● **Text shown**
........

Fear of the avian flu has sent public health agencies, the Pentagon, and many physicians scrambling for flu-busting Tamiflu, and it is creating a plump nest egg for certain high-ranking hawks in Washington.
Since Spring, stock prices have soared for Roche, which markets Tamiflu (Oseltimavir), and Gilead Sciences, the biotech company that developed it. According to Fortune, Gilead’s stock jumped from $35 to $47 since April.
European governments have purchased enough Tamiflu to cover roughly a quarter of Europe’s population. The Pentagon has ordered close to $60 million’s worth to cover active duty military. Congress and the White House are still hammering out a national flu management plan.
Secretary of State Donald Rumsfeld was Gilead’s chairman from 1997 to 2001, and still owns at least $5 million in stock. Fortune estimates Rummy’s gleaned a cool million on the Tamiflu run. Former Secretary of State George Schultz, a member of Gilead’s board, cashed in over $7 million in Gilead stock this year.
Gilead licensed Tamiflu to Roche in 1996, and is only making 10% on Roche’s Tamiflu sales. The payoff for Gilead stockholders could be huge if the company succeeds in a bid to win back Tamiflu’s exclusive rights. Odds are against it, but it is likely Gilead’s cut will rise a good bit before the lawyers all go home.
Tamiflu has botanical roots, and it has made a star of Star Anise. Shikimic acid, a key compound for the drug, comes from this common Asian cooking/medicinal spice grown widely in China and other Bird Flu hot zones. Call it a strange twist on the old naturopathic adage that the antidote is always found near the poison.
According to the Wall Street Journal, demand for Tamiflu sparked a massive run on Star Anise in China. Prices for the whole fruit jumped 40% recently, and the cost of Shikimic acid rose 10-fold. Worldwide, several drugmakers are trying to get into the action. That wont be easy, as Roche has cornered the lion’s share of the global Shikimic acid supply, and isn’t likely to let others get to the trough.

........

● **Record excerpts**
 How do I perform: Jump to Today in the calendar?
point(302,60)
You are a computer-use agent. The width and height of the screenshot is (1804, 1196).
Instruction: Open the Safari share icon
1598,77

........

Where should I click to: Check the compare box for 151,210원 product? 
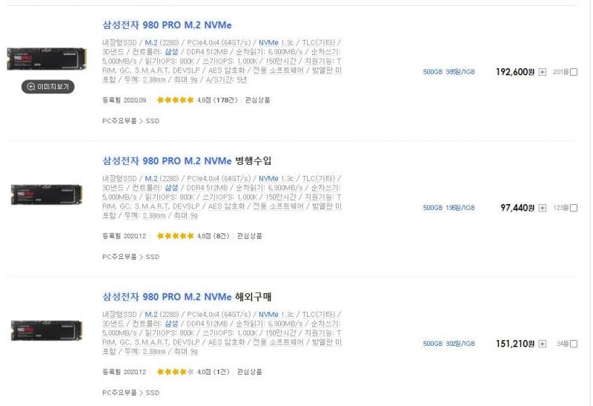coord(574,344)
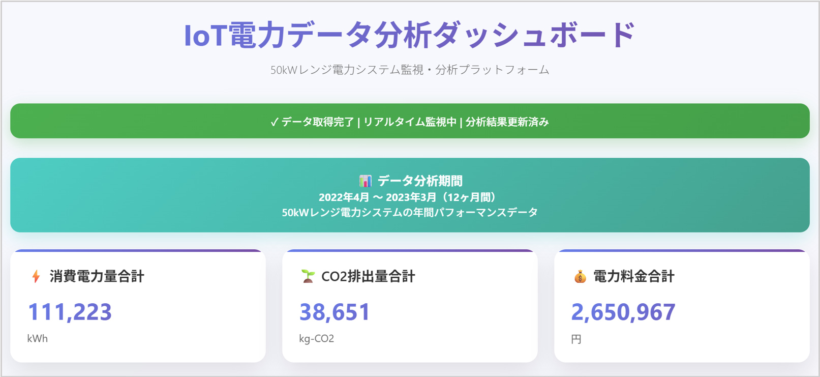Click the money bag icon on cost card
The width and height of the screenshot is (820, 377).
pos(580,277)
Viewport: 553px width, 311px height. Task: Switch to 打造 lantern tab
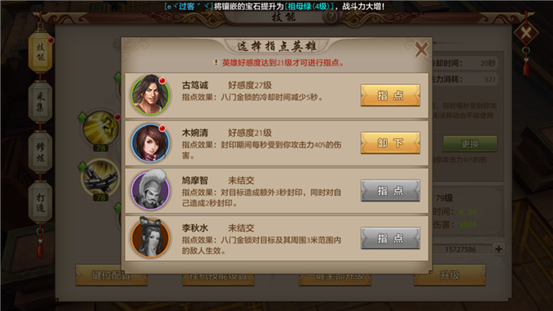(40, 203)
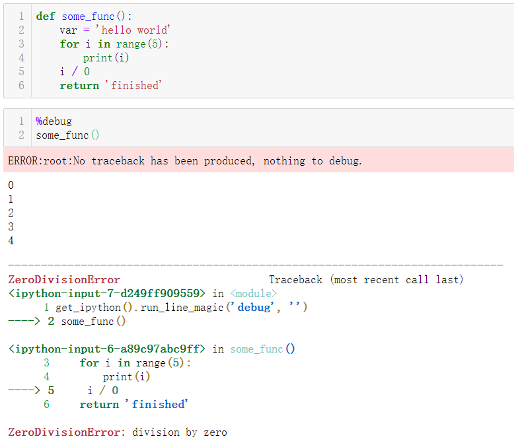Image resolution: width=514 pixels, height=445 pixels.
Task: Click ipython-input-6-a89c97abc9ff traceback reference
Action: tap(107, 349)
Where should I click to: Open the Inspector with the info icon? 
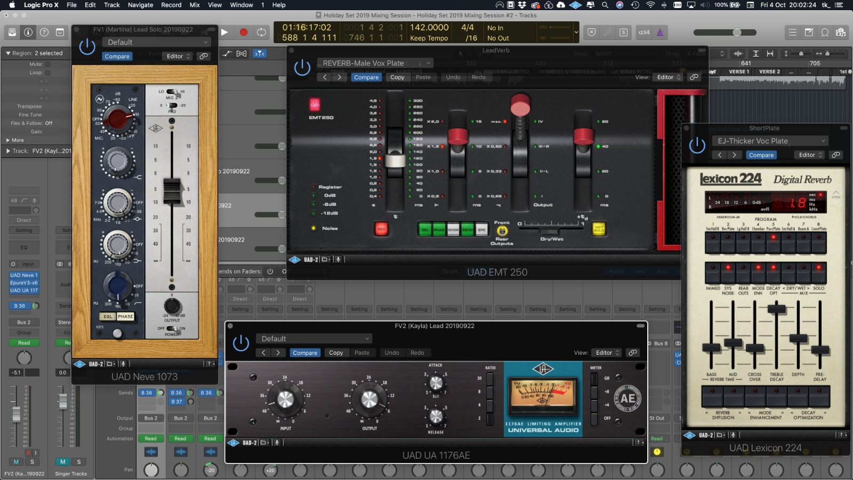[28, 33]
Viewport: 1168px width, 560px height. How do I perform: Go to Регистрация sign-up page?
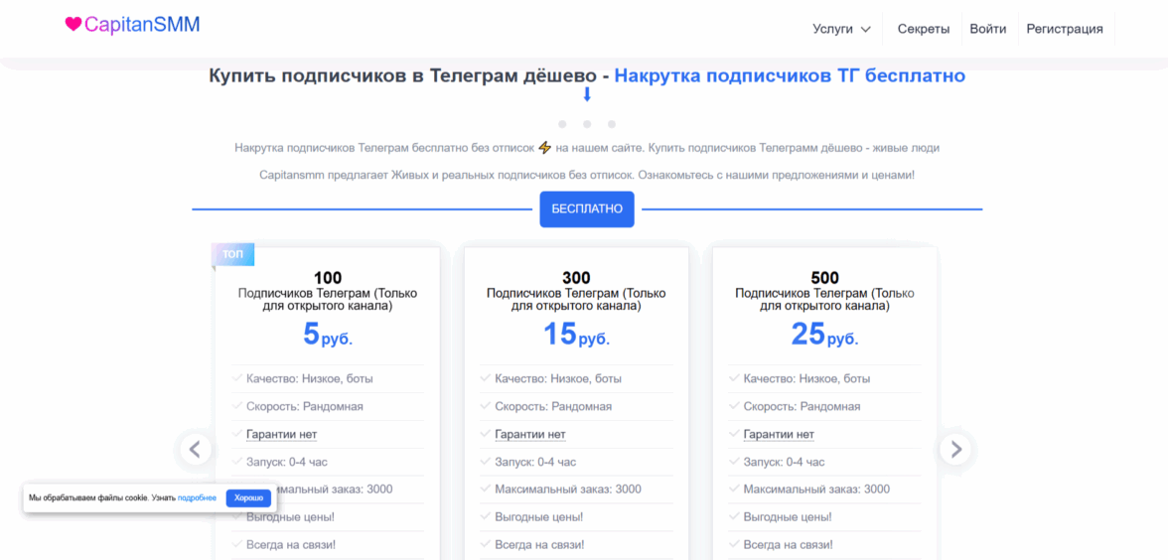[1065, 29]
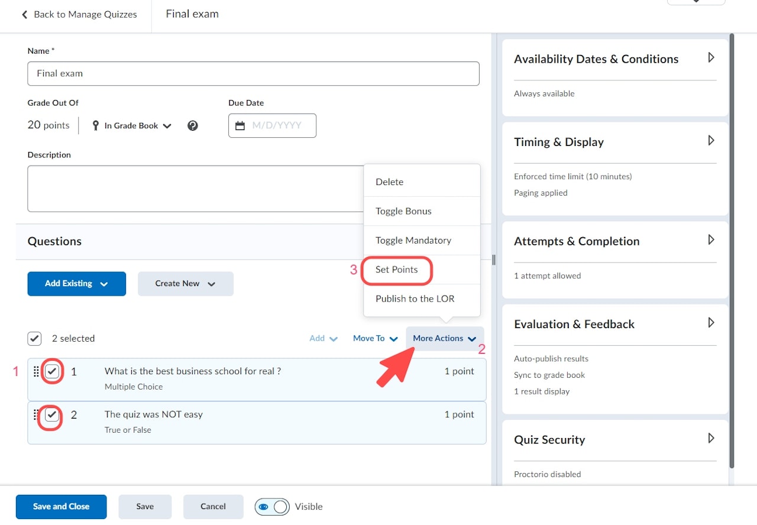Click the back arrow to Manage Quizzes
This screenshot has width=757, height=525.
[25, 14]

........

● **Exercise instructions**
• A. Decide whether each statement below agrees with the Tamiflu article. Answer yes or no for each and quote the deciding words. (i) Fortune reported that Gilead's stock rose from $35 to $47 since April. (ii) Gilead licensed Tamiflu to Roche in 2001. (iii) The price of whole Star Anise fruit rose 10-fold.
• B. Pick up the Tamiflu article after its final sentence and continue it.

● **Answer list**
• A.
(i) Yes: "According to Fortune, Gilead’s stock jumped from $35 to $47 since April."
(ii) No: "Gilead licensed Tamiflu to Roche in 1996"
(iii) No: "Prices for the whole fruit jumped 40% recently, and the cost of Shikimic acid rose 10-fold."

• B.
UN Secretary General Kofi Annan, facing what some predict could be a global flu pandemic, has asked Roche to step aside and allow others to produce cheap, generic Tamiflu for use in poor nations. Economics aside, some public health experts have criticized Annan’s proposal, suggesting that farmers in poor Asian countries would use Tamiflu to protect or save livestock, a well-meaning move that, unfortunately, could induce viral resistance to the drug.
Fear of a flu epidemic is also stirring intense interest in vaccines. Federal agencies and clinics are stockpiling flu shots, hoping to avoid what many perceived as an embarrassing lack of vaccines last year. But this is happening at a time when a growing number of physicians, parents and, more importantly, politicians, are challenging the entire concept of widespread vaccination, contending it can trigger autism and autoimmune diseases, weakens childrens’ immune systems, and drives the emergence of more virulent pathogens.
Published science on this issue has been equivocal, but the current outcry is proving harder to ignore.
Congressman Dave Weldon, MD (R-FL), an internist and former Army physician, now on the House Appropriations Committee, recently called for Federal funding of a large study of the autism/ADHD in Amish communities, where vaccination is not accepted, compared to the general population. Rep. Weldon, a political conservative, believes mercury in vaccines is tied to autism, and has repeatedly challenged CDC director Julie Gerberding, MD, and others denying any evidence of a link. Rep. Weldon contends the question can only be answered definitively by comparing vaccinated cohorts with unvaccinated populations like the Amish.
Weldon also introduced a bill warranting removal of thimerosal, the mercury-based preservative in some vaccines, from all medical products. Sen. Chuck Hagel (R-Neb) introduced a companion bill in the Senate. Rep. Dan Burton, in a report from the House Government Reform Committee, charged “Thimerosa … in vaccines is directly related to the autism epidemic.” Environmental lawyer and Democratic favorite son Robert F. Kennedy, Jr., contends that drug companies, with FDA facilitation, have buried key data showing a thimerosal-autism link.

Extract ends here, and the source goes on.